Directions
A – In the memo on neurosteroids, rewrite the passage that begins at the words "Editor's Memo: Neurosteroids—Gaining" and stops after "pain treatment armamentarium.", putting "horizon" in place of "frontier".
B – Write the next part of the memo on neurosteroids in pain management, picking up after its last sentence.
═══ Excerpted text
Editor's Memo: Neurosteroids—Gaining Ground In Pain Management Research

April 2013

For more than a decade, researchers have been studying the neuroprotective effects of "neurosteroids."1,2 The term neurosteroid designates bioactive steroids that are endogenously synthesized in neurons and/or glial cells in the central nervous system (CNS) and peripheral nervous system (PNS) (Table 1). For the pain practitioner, this is a new and exciting frontier. These agents offer great hope as possible adjuncts to our current pain treatment armamentarium.

The chemical structures of neurosteroids are identical to hormones produced in the adrenal and gonad (ovaries and testes) glands. Table 2 lists the three neurosteroids that are of critical importance to the control and even the cure of pain: pregnenolone, progesterone, and dehydroepiandrosterone (DHEA). The main difference between neurosteroids and other hormones is that neurosteroids are produced in the CNS or PNS independent of the activity of the adrenal and gonad glands, as well as the hypothalamic-releasing hormones and the stimulatory hormones of the pituitary, adrenocorticotropin (ACTH), follicle-stimulating hormone, and luteinizing hormone.
══════
═══ Source material
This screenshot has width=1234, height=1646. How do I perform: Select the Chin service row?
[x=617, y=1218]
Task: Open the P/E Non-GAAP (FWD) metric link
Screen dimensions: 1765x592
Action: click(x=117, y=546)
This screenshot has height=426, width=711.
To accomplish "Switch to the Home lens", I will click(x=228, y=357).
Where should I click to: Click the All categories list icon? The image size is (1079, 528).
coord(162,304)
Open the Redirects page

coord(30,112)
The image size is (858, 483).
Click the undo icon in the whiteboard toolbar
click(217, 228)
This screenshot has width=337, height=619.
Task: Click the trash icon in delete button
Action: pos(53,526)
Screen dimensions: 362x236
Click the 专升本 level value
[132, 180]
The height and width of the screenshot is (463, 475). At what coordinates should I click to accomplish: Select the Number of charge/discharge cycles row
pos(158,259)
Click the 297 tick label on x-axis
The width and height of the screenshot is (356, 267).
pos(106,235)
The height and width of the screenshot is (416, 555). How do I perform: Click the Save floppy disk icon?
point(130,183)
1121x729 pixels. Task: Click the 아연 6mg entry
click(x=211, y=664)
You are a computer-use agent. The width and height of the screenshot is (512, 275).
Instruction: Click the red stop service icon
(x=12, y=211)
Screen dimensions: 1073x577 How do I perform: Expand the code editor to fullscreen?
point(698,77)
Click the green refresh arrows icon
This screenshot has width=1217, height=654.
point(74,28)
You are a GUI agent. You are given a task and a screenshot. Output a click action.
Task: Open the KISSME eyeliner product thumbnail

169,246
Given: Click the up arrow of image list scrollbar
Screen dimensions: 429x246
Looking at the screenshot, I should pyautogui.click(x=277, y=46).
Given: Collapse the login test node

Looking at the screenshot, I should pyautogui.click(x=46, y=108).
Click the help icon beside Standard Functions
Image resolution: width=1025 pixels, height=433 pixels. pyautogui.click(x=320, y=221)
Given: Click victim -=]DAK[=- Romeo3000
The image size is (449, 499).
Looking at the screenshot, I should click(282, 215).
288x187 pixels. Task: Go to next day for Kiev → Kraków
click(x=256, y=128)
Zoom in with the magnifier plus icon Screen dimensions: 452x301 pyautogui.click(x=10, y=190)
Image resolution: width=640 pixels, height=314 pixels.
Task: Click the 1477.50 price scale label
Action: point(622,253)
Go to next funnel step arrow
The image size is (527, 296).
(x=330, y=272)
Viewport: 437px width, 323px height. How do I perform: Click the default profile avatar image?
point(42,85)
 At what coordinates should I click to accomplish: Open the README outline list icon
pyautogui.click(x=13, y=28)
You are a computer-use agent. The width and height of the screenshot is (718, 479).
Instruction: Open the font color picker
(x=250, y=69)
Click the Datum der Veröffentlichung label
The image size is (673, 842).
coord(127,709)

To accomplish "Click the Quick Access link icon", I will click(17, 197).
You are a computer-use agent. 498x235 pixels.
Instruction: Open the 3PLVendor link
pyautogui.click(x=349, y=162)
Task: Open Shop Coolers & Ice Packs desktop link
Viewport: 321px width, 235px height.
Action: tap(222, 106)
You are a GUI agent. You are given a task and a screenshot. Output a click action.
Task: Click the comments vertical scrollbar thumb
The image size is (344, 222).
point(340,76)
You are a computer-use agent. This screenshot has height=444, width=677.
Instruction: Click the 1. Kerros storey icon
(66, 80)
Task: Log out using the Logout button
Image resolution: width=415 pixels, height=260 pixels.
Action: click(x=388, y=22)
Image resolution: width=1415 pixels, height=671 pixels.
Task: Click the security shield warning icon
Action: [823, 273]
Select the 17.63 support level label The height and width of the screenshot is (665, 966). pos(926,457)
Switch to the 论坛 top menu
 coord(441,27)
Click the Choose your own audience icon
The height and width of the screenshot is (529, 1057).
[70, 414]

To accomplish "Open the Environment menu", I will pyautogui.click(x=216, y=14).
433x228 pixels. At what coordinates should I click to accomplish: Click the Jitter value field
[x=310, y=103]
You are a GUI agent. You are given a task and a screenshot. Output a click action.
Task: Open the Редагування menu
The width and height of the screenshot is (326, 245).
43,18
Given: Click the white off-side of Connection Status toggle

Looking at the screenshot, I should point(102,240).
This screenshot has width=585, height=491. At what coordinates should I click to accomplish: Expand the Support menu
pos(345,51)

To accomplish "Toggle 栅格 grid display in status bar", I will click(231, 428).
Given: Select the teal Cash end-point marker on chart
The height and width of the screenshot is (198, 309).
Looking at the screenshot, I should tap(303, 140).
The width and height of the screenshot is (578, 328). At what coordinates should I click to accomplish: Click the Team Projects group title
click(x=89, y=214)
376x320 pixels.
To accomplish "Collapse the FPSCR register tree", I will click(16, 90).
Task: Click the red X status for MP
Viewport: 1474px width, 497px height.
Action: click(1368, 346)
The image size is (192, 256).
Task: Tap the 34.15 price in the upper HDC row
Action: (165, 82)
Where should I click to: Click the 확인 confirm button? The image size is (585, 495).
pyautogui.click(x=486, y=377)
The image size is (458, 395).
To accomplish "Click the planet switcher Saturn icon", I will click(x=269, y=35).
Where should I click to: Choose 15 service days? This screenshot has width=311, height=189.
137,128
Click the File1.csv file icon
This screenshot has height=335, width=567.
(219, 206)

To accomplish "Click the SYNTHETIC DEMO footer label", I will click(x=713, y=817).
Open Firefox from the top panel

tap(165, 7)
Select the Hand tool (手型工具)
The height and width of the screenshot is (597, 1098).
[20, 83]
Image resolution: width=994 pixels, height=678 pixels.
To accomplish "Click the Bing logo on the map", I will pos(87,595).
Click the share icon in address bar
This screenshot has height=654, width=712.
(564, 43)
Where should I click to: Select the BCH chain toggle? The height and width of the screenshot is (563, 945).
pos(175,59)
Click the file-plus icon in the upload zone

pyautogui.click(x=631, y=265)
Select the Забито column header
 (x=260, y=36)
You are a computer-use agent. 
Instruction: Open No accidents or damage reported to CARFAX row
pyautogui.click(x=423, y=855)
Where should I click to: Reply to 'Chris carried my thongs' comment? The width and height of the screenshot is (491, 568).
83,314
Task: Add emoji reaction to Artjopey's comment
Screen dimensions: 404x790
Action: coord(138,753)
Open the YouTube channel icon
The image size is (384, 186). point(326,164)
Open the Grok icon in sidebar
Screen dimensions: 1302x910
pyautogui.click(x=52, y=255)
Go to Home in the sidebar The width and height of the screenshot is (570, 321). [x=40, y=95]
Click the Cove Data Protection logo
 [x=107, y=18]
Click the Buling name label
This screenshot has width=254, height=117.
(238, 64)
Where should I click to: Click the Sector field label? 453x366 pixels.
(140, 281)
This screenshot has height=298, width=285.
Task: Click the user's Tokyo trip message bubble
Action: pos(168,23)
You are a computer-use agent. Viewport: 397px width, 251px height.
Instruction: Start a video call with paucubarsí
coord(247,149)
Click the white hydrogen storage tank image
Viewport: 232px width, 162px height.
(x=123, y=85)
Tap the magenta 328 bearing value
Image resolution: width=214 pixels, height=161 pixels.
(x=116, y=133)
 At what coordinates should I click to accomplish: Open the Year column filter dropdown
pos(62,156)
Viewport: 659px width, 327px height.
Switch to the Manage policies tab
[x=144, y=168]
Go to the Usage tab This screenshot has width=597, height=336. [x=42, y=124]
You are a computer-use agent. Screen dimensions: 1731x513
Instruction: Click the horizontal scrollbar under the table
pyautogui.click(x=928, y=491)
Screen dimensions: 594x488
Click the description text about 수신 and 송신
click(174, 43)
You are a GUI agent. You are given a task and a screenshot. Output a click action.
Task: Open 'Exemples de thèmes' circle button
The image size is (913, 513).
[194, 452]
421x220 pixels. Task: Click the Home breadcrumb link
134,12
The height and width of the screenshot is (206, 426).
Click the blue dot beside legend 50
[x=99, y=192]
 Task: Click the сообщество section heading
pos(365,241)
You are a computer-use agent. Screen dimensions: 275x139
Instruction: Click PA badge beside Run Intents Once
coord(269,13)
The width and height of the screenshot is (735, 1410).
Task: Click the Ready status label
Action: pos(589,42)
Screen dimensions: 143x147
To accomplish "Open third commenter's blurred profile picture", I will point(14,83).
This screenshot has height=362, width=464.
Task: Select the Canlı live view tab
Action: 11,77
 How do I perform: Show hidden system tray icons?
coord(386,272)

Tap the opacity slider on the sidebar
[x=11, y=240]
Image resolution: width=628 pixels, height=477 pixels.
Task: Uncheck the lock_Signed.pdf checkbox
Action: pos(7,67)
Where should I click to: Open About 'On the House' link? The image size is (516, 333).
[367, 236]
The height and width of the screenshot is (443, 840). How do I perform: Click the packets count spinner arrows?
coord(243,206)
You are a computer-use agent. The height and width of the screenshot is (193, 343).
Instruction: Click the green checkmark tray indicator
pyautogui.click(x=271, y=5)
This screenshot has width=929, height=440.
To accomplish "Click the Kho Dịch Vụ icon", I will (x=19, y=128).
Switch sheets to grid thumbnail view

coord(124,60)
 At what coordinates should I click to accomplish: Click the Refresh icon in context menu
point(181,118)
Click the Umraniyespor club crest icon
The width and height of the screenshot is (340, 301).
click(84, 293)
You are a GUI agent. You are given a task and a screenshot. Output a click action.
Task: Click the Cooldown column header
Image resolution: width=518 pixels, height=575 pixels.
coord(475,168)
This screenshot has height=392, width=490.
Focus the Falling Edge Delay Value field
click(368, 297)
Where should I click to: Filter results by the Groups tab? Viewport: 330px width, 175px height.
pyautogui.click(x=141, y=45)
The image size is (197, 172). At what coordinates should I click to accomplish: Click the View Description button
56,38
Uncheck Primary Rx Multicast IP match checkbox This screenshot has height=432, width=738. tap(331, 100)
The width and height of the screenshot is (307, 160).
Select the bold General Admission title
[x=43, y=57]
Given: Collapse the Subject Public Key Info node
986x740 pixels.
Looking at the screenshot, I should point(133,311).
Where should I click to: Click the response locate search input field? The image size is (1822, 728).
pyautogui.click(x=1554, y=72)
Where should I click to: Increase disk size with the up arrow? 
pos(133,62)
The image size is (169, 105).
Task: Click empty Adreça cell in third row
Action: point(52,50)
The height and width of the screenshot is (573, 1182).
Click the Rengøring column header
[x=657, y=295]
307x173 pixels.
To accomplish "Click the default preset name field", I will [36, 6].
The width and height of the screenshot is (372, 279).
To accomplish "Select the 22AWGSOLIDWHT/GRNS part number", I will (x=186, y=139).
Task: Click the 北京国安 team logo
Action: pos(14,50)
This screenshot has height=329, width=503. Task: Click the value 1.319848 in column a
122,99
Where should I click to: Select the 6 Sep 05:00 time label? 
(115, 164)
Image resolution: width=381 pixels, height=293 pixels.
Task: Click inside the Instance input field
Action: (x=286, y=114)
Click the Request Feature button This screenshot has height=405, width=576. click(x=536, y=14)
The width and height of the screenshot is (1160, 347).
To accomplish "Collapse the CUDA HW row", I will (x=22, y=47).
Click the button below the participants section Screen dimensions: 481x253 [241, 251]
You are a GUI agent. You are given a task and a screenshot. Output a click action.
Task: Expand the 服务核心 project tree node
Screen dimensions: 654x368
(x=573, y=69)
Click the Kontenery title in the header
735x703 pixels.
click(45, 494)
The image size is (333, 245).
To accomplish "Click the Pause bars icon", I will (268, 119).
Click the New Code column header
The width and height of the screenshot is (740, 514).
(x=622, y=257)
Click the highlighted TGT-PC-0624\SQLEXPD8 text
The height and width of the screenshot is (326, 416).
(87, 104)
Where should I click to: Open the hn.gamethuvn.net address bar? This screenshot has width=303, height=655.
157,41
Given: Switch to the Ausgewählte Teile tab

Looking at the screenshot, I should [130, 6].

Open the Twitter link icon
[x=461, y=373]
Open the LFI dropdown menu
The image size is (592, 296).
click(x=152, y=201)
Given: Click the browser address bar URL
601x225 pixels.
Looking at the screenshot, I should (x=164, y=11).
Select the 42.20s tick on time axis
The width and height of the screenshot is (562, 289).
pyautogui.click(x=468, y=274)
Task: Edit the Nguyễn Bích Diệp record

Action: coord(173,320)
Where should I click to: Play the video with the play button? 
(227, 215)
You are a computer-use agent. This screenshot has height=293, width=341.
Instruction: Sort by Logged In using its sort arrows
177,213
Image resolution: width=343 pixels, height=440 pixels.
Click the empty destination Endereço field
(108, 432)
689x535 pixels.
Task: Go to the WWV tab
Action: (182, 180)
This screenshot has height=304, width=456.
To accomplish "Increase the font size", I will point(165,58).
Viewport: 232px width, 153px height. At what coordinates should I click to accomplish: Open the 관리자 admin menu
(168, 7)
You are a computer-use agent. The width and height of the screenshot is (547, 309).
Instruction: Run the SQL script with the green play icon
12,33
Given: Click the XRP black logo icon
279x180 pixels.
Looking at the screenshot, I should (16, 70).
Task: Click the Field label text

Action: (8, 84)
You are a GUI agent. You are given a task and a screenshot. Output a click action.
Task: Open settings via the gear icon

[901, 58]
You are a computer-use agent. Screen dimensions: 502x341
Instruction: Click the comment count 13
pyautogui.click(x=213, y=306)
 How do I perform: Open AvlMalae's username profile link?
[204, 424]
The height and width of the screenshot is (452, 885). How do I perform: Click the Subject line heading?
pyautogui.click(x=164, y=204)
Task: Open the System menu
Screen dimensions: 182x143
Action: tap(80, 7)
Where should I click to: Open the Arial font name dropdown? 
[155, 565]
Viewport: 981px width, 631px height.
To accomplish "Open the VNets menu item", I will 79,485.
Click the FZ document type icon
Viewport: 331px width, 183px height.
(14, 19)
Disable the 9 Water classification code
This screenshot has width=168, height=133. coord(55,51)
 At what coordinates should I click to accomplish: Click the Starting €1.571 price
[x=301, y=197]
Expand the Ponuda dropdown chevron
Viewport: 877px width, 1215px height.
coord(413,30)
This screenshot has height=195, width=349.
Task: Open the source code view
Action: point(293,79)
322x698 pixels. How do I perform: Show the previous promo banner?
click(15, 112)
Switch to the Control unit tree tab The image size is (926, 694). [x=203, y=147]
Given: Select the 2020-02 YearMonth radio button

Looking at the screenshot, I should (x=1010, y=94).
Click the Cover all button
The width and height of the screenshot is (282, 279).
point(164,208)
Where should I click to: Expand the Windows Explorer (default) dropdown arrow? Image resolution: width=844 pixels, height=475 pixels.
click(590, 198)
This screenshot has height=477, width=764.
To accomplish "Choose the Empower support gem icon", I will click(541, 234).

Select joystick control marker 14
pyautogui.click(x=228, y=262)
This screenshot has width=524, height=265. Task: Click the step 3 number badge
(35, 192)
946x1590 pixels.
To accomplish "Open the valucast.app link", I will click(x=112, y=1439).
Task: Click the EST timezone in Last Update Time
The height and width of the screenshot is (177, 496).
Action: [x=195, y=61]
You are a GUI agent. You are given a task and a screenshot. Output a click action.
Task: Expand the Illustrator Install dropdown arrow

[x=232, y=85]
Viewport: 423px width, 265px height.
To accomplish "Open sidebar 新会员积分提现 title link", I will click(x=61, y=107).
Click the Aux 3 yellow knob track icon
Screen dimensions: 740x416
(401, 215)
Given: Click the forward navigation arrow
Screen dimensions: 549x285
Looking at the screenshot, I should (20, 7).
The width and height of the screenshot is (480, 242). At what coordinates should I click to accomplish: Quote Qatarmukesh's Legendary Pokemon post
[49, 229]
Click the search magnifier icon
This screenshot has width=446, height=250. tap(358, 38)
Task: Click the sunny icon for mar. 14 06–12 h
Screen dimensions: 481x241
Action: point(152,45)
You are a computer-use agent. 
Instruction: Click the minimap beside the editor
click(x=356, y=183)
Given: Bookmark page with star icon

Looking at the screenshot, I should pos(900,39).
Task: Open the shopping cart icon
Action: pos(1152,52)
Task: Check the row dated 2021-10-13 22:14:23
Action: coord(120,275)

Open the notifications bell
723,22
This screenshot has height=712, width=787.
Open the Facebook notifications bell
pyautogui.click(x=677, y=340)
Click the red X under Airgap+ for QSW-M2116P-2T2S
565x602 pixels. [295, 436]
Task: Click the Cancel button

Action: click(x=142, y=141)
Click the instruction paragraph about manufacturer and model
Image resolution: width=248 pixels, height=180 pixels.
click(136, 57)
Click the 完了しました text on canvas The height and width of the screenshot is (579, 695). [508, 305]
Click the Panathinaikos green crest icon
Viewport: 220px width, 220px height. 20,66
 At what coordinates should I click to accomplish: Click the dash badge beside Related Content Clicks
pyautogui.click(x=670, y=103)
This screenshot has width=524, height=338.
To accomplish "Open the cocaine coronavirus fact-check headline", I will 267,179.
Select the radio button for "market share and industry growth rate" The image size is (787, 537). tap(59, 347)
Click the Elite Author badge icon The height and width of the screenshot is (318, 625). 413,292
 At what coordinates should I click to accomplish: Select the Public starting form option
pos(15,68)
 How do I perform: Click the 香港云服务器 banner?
══════
Answer section
A –
Editor's Memo: Neurosteroids—Gaining Ground In Pain Management Research

April 2013

For more than a decade, researchers have been studying the neuroprotective effects of "neurosteroids."1,2 The term neurosteroid designates bioactive steroids that are endogenously synthesized in neurons and/or glial cells in the central nervous system (CNS) and peripheral nervous system (PNS) (Table 1). For the pain practitioner, this is a new and exciting horizon. These agents offer great hope as possible adjuncts to our current pain treatment armamentarium.

B –
Multiple animal studies have demonstrated quite clearly that neurosteroids provide neuroprotection and neurogenesis when there is experimental, intentional injury.3-9 Neurosteroids modulate nervous system activity and pain control by acting through various membrane receptors including γ-aminobutyric acid-A, N-methyl-D-aspartate, and Σ.10-13 In addition, the neurosteroids have anti-fatigue and memory enhancing properties.1-3,14 To date, a limited number of studies have shown that neurosteroids may reduce nociceptive and neuropathic pain, including allodynia.5

In a clinical study of veterans of the Iraq war, neurosteroids were found to be relevant to the pathophysiology of self-reported pain symptoms.14 A close relative of progesterone, allopregnanolone, is synthesized in the CNS but apparently not in adrenal or gonadal tissue. In the study, allopregnanolone levels were inversely associated with low back pain (P=0.044) and chest pain (P=0.013), and DHEA levels were inversely associated with muscle soreness (P=0.024). DHEA levels were positively associated with chest pain (P=0.001). Additionally, there was a positive association between traumatic brain injury and muscle soreness (P=0.002).14

As I have noted before, I have begun to routinely test for these three neurosteroids and administering them in patients who have low serum levels. In my open-label trial, 34 patients with severe, intractable pain were given oral (10 mg bid) or topical (20 mg in 1 oz cream) medroxyprogesterone. All the patients had been maintained on opioids for periods ranging from 3 to 25 years. At the end of 60 days, 22 of the 34 (65%) subjects generally reported clinical improvement in symptoms, including less baseline pain, fewer pain flares, less allodynia, less fatigue, and better mental functions.15 In addition, I have been able to reduce opioid doses in most patients. DHEA has been particularly useful in women who take opioids and have low testosterone levels, as it is known to raise these levels.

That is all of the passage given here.